Exactly as they appear, write the lines from the one containing "The height and width of the screenshot is (392, 560)." to the final line of the entries, leaving pictures out.

══════

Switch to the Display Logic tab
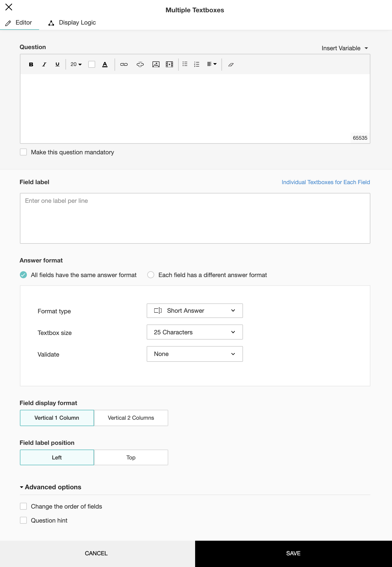72,23
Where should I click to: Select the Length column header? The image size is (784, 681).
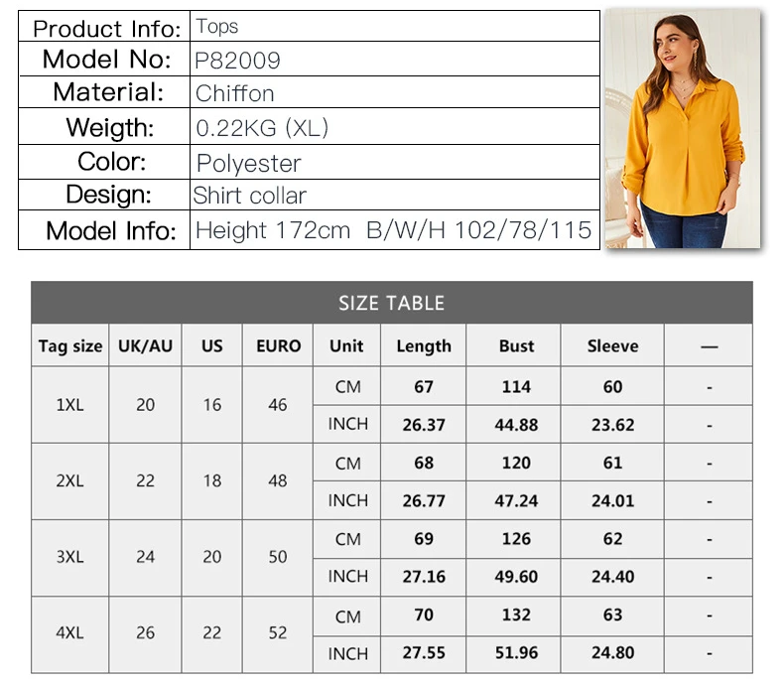424,345
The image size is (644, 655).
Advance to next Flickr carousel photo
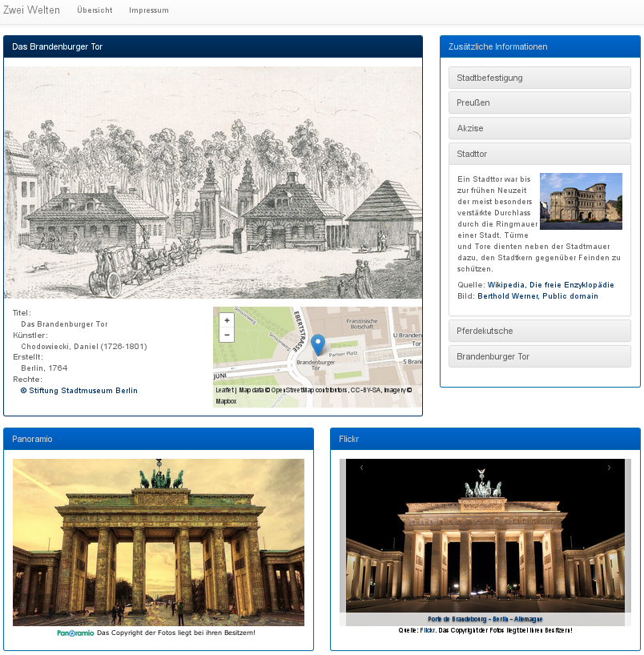tap(609, 468)
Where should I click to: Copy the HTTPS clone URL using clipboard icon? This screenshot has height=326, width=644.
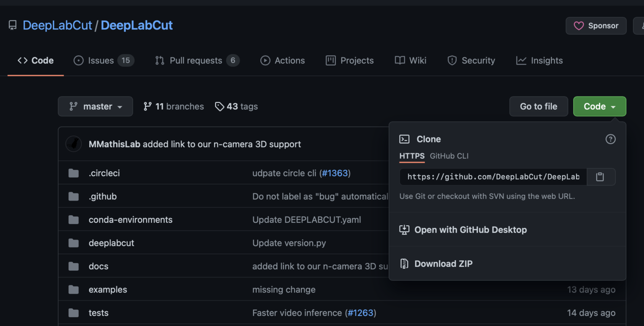point(601,177)
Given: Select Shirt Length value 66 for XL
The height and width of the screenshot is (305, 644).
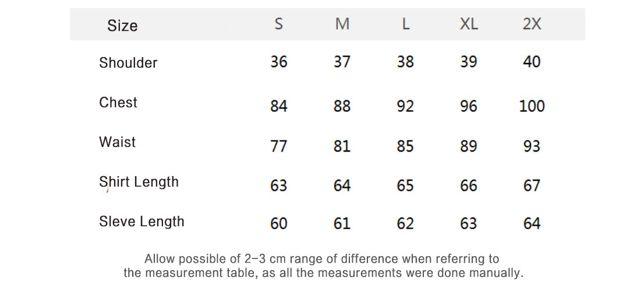Looking at the screenshot, I should point(469,185).
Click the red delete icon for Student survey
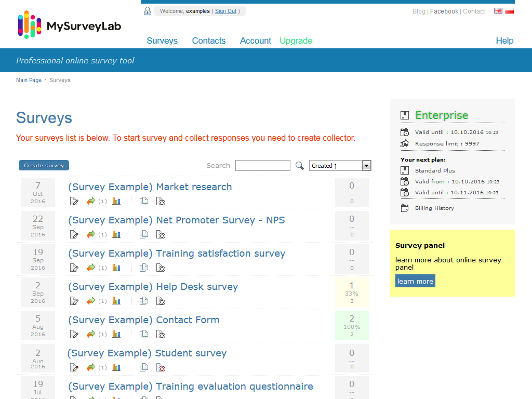This screenshot has width=532, height=399. coord(161,368)
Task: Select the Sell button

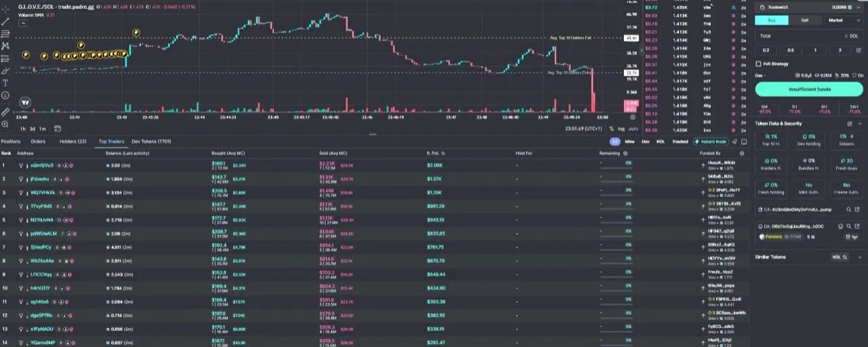Action: point(805,20)
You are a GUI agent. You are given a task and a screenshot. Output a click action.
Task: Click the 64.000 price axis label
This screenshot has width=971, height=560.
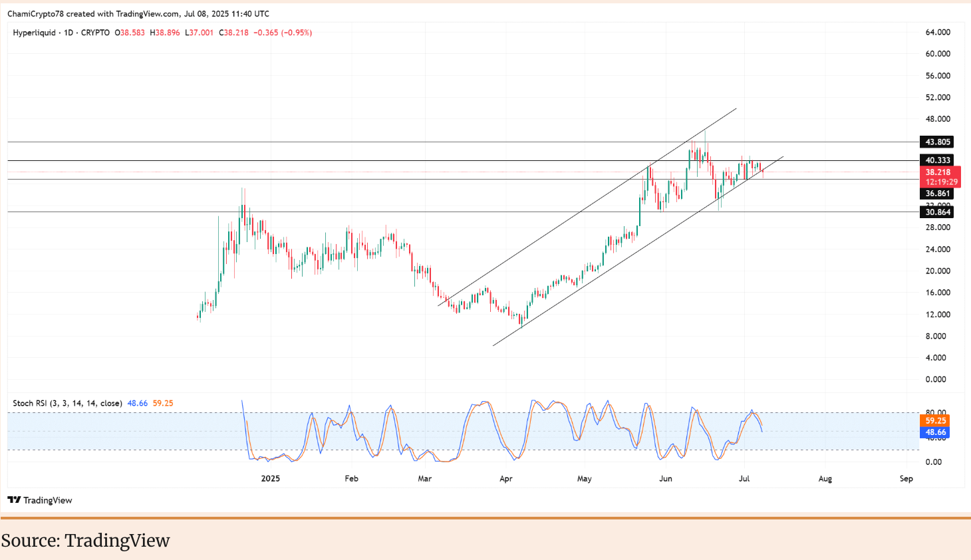(938, 32)
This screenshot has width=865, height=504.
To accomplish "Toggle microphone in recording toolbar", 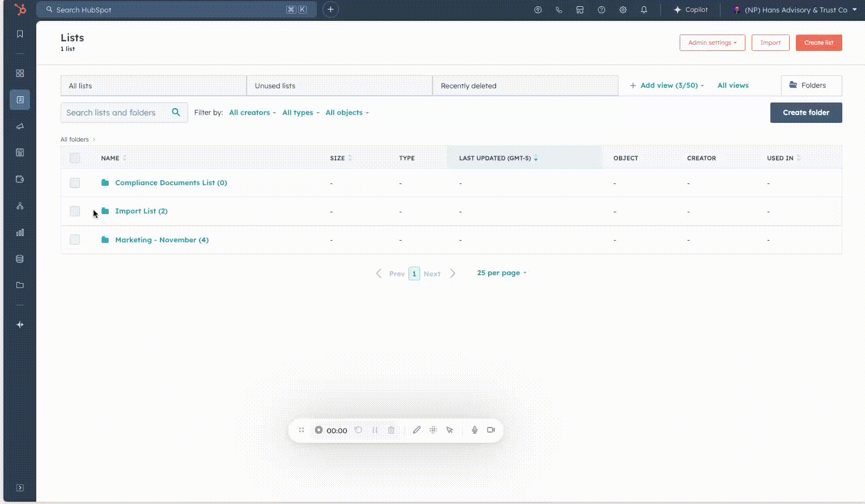I will [x=474, y=430].
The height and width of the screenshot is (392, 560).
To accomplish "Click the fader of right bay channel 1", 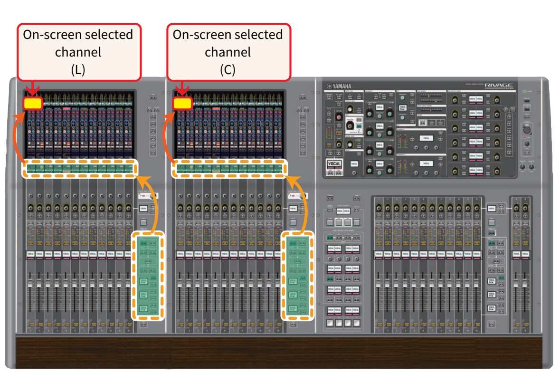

══════

● Expected output
The height and width of the screenshot is (392, 560).
To accomplish "Click the fader of right bay channel 1", 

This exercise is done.